Re: [GENERAL] Point in Time Recovery WAS: Hot Backup

From

Justin Clift

Date:

09 October 2002, 14:04:53

Rod Taylor wrote:
> 
<snip>
> Oh, if thats your problem then use asynchronous replication instead.

For specific info, the contrib/rserv package does master->slave
asynchronous replication as Rod is suggesting.  From memory it was
having troubles working with PostgreSQL 7.2.x, but someone recently
submitted patches that make it work.

There's a HOW-TO guide that a community member wrote on setting up rserv
with PostgreSQL 7.0.3, although it should be practically identical for
PostgreSQL 7.2.x (when rserv is patched to make it work).

http://techdocs.postgresql.org/techdocs/settinguprserv.php

That could be the basis for your async replication solution.

Hope that helps.

:-)

Regards and best wishes,

Justin Clift


> It doesn't remove the slow time, but will distribute the slowness across
> every transaction rather than all at once (via creation of replication
> logs).  Things won't degrade much during the snapshot transfer itself,
> as there isn't very much work involved (differences only).
> 
> Now periodically backup the secondary box.  Needs diskspace, but not
> very much power otherwise.
> 
> #!/bin/sh
> while(true)
> do
>         asynchreplicate.sh
>         pg_dumpall > "`date`.bak"
> done
> 
> > -----Original Message-----
> > From: scott.marlowe [mailto:scott.marlowe@ihs.com]
> > Sent: Wednesday, October 09, 2002 12:19 PM
> > To: Sandeep Chadha
> > Cc: Tom Lane; pgsql-hackers@postgresql.org; pgsql-general
> > Subject: [GENERAL] Point in Time Recovery WAS: Hot Backup
> >
> >
> > Hi Sandeep.  What you were calling Hot Backup is really called Point in
> > Time Recovery (PITR).  Hot Backup means making a complete backup of the
> > database while it is running, something Postgresql has supported for a
> > very long time.
> >
> > On Mon, 7 Oct 2002, Sandeep Chadha wrote:
> >
> > > Hello to all the Doers of Postgres!!!
> > >
> > > Last time I went through forums, people spoke highly about 7.3 and its
> > > capability to do hot backups.

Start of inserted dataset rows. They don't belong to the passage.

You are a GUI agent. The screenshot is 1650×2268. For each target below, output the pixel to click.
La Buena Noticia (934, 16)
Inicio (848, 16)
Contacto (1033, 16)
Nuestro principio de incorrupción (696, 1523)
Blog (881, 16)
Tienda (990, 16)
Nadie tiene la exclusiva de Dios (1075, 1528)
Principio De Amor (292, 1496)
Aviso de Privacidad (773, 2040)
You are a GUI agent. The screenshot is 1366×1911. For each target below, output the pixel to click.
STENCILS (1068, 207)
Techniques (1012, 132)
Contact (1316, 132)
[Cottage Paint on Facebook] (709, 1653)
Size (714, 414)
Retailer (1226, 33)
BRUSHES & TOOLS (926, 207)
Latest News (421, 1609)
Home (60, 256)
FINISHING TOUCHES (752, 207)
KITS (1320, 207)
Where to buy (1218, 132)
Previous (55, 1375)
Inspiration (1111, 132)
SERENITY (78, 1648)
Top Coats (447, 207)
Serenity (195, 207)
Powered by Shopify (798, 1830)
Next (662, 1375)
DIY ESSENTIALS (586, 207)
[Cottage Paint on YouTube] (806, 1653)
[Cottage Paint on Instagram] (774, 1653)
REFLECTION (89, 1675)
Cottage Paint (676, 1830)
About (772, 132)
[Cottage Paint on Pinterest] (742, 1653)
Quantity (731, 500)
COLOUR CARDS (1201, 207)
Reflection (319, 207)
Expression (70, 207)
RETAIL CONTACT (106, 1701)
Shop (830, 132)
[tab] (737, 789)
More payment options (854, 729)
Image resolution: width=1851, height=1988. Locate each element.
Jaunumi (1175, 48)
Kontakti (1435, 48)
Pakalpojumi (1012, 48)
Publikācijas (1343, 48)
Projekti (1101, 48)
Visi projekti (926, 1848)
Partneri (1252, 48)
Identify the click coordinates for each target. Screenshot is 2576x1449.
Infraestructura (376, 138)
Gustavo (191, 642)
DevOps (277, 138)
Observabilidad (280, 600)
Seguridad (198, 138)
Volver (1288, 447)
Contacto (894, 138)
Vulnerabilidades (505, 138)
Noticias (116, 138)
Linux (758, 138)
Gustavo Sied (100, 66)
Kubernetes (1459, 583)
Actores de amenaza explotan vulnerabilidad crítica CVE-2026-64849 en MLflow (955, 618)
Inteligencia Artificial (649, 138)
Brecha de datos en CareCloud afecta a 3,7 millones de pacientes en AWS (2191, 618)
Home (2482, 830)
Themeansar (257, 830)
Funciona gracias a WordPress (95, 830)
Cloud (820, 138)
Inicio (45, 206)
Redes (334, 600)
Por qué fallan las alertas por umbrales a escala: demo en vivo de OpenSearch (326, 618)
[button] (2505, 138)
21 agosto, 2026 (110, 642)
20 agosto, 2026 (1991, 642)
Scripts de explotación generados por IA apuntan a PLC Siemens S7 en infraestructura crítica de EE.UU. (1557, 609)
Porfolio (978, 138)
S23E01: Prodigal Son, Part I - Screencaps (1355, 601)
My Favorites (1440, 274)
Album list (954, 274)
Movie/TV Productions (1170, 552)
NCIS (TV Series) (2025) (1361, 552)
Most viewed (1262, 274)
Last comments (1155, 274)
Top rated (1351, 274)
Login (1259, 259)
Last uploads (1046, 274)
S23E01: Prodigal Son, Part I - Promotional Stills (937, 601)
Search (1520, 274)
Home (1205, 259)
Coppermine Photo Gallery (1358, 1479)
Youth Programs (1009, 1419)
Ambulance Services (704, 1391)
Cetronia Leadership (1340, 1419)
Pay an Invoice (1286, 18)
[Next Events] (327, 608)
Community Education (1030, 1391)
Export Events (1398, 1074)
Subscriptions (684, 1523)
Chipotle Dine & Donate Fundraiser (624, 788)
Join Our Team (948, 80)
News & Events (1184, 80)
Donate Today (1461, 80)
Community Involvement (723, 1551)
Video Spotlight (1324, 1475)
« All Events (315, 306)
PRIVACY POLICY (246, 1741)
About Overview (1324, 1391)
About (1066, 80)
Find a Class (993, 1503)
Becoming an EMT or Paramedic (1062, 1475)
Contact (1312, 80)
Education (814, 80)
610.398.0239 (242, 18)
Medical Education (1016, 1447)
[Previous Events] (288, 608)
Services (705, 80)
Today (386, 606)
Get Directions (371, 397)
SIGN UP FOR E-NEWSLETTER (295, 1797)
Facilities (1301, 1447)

My problem is if the database goes down
> > > and I lose my main data store, then I will lose all transactions back
> > > to the time I did the pg_dump.
> >
> > Let's make it clear that this kind of failure is EXTREMELY rare on real
> > database servers since they almost ALL run their data sets on RAID arrays.
> > While it is possible to lost >1 drive at the same time and all your
> > database, it is probably more likely to have a bad memory chip corrupt
> > your data silently, or a bad query delete data it shouldn't.
> >
> > That said, there IS work ongoing to provide this facility for Postgresql,
> > but I would much rather have work done on making large complex queries run
> > faster, or fix the little issues with foreign keys cause deadlocks.
> >
> > > Other databases (i e Oracle) solves this by retaining their archive
> > > logs in some physically separate storage. So, when you lose your data,
> > > you can restore the data from back-up, and then apply your archive log,
> > > and avoid losing any committed transactions.
> > >
> > > > Postgresql has been lacking this all along. I've installed postgres
> > > 7.3b2 and still don't see any archive's flushed to any other place.
> > > Please let me know how is hot backup procedure implemented in current
> > > 7.3 beta(2) release.
> >
> > Again, you'll get better response to your questions if you call it "point
> > in time recovery" or pitr.  Hot backup is the wrong word, and something
> > Postgresql DOES have.
> >
> > It also supports WALs, which stands for Write ahead logs.  These files
> > store what the database is about to do before it does it.  Should the
> > database crash with transactions pending, the server will come back up and
> > process the pending transactions that are in the WAL files, ensuring the
> > integrity of your database.
> >
> > Point in Time recovery is very nice, but it's the last step in many to
> > ensure a stable, coherent database, and will probably be in 7.4 or
> > somewhere around there.  If you're running in a RAID array, then the loss
> > of your datastore should be a very remote possibility.
> >
> >
> > ---------------------------(end of broadcast)---------------------------
> > TIP 3: if posting/reading through Usenet, please send an appropriate
> > subscribe-nomail command to majordomo@postgresql.org so that your
> > message can get through to the mailing list cleanly
> >
> --
>   Rod Taylor
> 
> ---------------------------(end of broadcast)---------------------------
> TIP 3: if posting/reading through Usenet, please send an appropriate
> subscribe-nomail command to majordomo@postgresql.org so that your
> message can get through to the mailing list cleanly

-- 
"My grandfather once told me that there are two kinds of people: those
who work and those who take the credit. He told me to try to be in the
first group; there was less competition there."  - Indira Gandhi

Re: [GENERAL] Point in Time Recovery WAS: Hot Backup

From

Rod Taylor

Date:

09 October 2002, 14:13:16

On Wed, 2002-10-09 at 14:04, Justin Clift wrote:
> Rod Taylor wrote:
> > 
> <snip>
> > Oh, if thats your problem then use asynchronous replication instead.
> 
> For specific info, the contrib/rserv package does master->slave

Thanks.  I was having a heck of a time remembering what it was called or
even where the DBA found it.

--  Rod Taylor